MemoryError issue
See original GitHub issueThe memory of my machine has 120 GB, and there are 40 GB left for me to conduct MCA computation.
The DataFrame has a shape of (1244210, 37)
, and I have processed the DataFrame with get_dummy()
function in Pandas.
And I want to get 10 components, however, I got MemoryError here
>>> mca_result = prince.MCA(X_MCA, n_components=10)
MemoryError Traceback (most recent call last)
<ipython-input-20-ee2308cc121f> in <module>()
----> 1 mca_result = prince.MCA(X_MCA, n_components=10)
/home/libertatis/anaconda3/lib/python3.6/site-packages/prince/mca.py in __init__(self, dataframe, n_components, use_benzecri_rates, plotter)
43 dataframe=pd.get_dummies(dataframe),
44 n_components=n_components,
---> 45 plotter=plotter
46 )
47
/home/libertatis/anaconda3/lib/python3.6/site-packages/prince/ca.py in __init__(self, dataframe, n_components, plotter)

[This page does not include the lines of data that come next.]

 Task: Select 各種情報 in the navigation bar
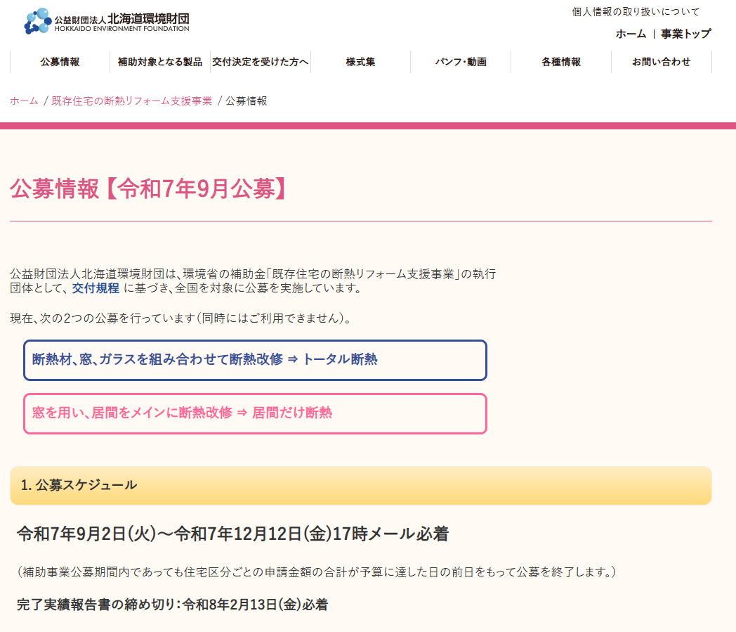(561, 62)

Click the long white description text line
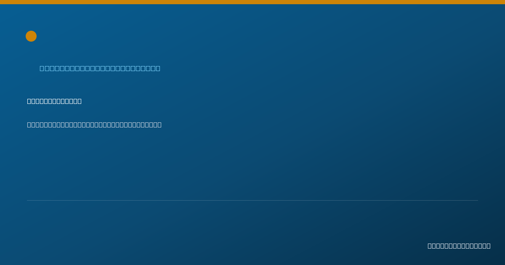coord(94,125)
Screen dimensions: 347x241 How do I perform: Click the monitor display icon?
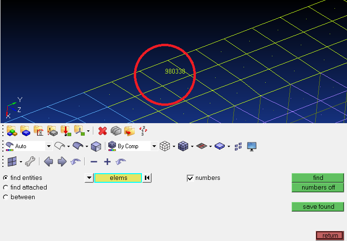[x=252, y=146]
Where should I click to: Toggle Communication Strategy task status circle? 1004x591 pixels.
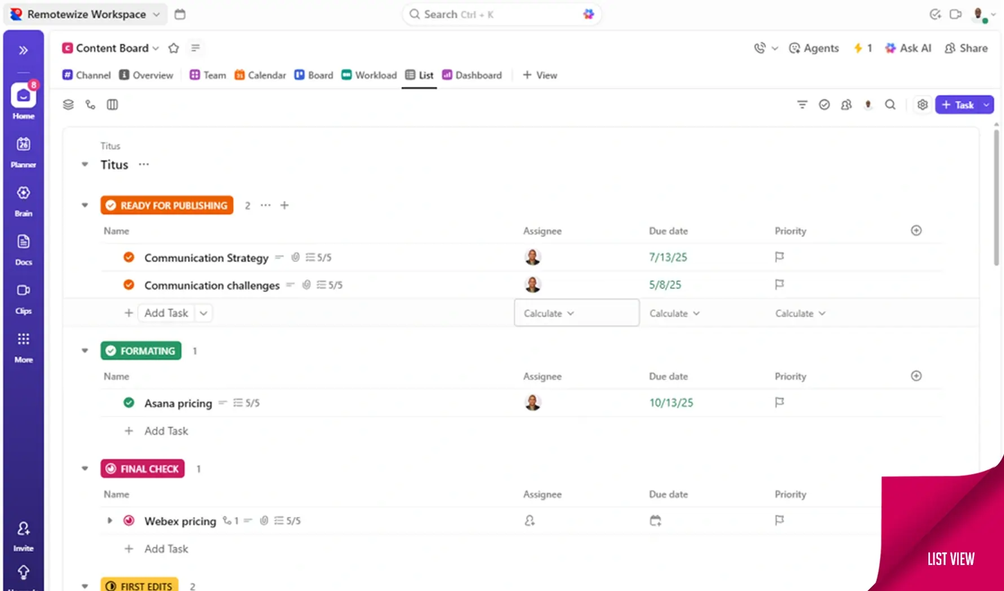pos(129,257)
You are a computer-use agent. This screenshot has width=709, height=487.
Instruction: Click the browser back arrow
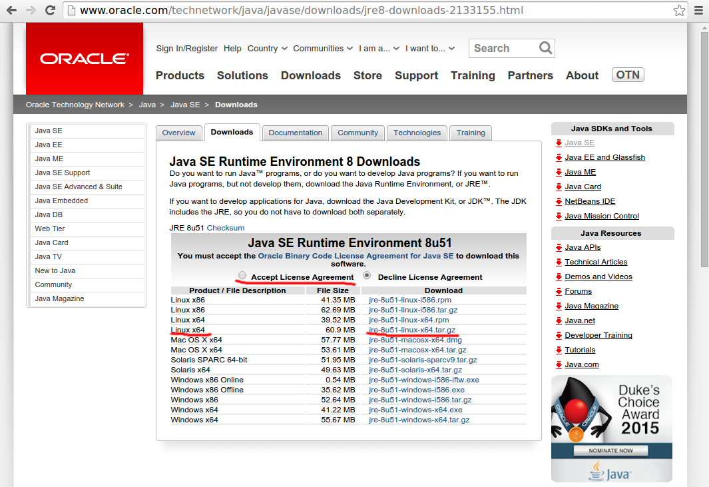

26 self._set_plotter(plotter_name=plotter)
27
---> 28 self._compute_svd()
29
30 def _compute_svd(self):
/home/libertatis/anaconda3/lib/python3.6/site-packages/prince/ca.py in _compute_svd(self)
29
30 def _compute_svd(self):
---> 31 self.svd = SVD(X=self.standardized_residuals, k=self.n_components)
32
33 def _set_plotter(self, plotter_name):
/home/libertatis/anaconda3/lib/python3.6/site-packages/prince/ca.py in standardized_residuals(self)
123 """
124 residuals = (self.P - self.expected_frequencies).values
--> 125 return self.row_masses.dot(residuals).dot(self.column_masses)
126
127 @property
/home/libertatis/anaconda3/lib/python3.6/site-packages/prince/ca.py in row_masses(self)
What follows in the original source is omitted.